Spotlight on Artist-in-Residence Terrance Simien

Artist-in-Residence Terrance Simien

For nearly 40 years, two-time GRAMMY Award-winning, 8th generation Louisiana Creole, Terrance Simien, who will perform on the Hylton’s American Roots Series on February 25, has been shattering myths about what indigenous Zydeco music is—and is not. It most certainly is American roots music, born of the Black and mixed race French-speaking Creoles of South Louisiana. It’s exhilarating and complex and diverse. It’s inclusive.

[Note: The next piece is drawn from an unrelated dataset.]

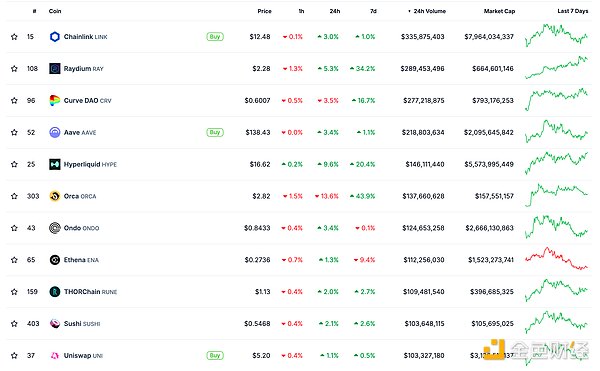Click the Orca coin logo icon

tap(55, 196)
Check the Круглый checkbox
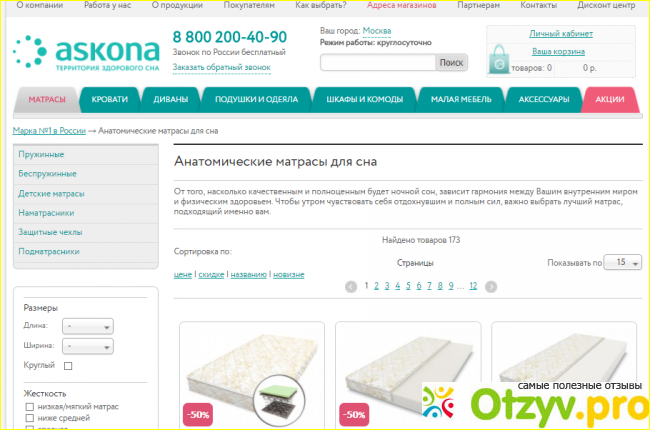 [x=68, y=366]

“If you’re French, you’re part of it. If you’re African, you’re part of it, Native American, Spanish, German, you’re a part of it,” Simien said in an interview with Connect Savannah. “I think people subliminally, when they hear the music, if they’re from any of these cultures they connect with it. It’s an Old World sound, and people can identify with that immediately. Something about the medicine in the music that people can feel, you know?”

Born in 1965 in Mallet, Louisiana, into the hippie folk and soul music era that still intrigues him to this day, Simien’s interest in Zydeco roots music was piqued at age 13 after sneaking into music clubs to listen to local bands where he fell in love with the music’s danceability, broadly accepting ethos, and laid-back vibe. He learned to play the accordion and started assembling a band, followed by touring professionally at 18, and by 20, he was already sharing the stage with Fats Domino and Sarah Vaughn at the Bern Jazz Festival. After that, his career exploded.

In the decades since, Simien and his band have made music with Paul Simon, Stevie Wonder, Los Lobos, Dr. John, Marcia Ball, and Dave Matthews Band, to name just a few. Their music has been featured in TV commercials and a dozen or more films, including the blockbuster The Big Easy. Simien has won two GRAMMY Awards, played on more than 20 albums, and appeared in Disney’s The Princess and the Frog as a guest singer on the Zydeco-inflected track “Gonna Take You There.” Simien also created Creole for Kidz, a multicultural performing arts program that has reached more than half a million students around the world.

Not only is Terrance Simien a renowned musician and performer, he’s a natural teacher, and we look forward to welcoming him to the Hylton Center as both a world-class artist and an Artist-in-Residence, where he and his band will work with students in the community through interactive classes and workshops that share the Creole culture of South Louisiana and Zydeco culture.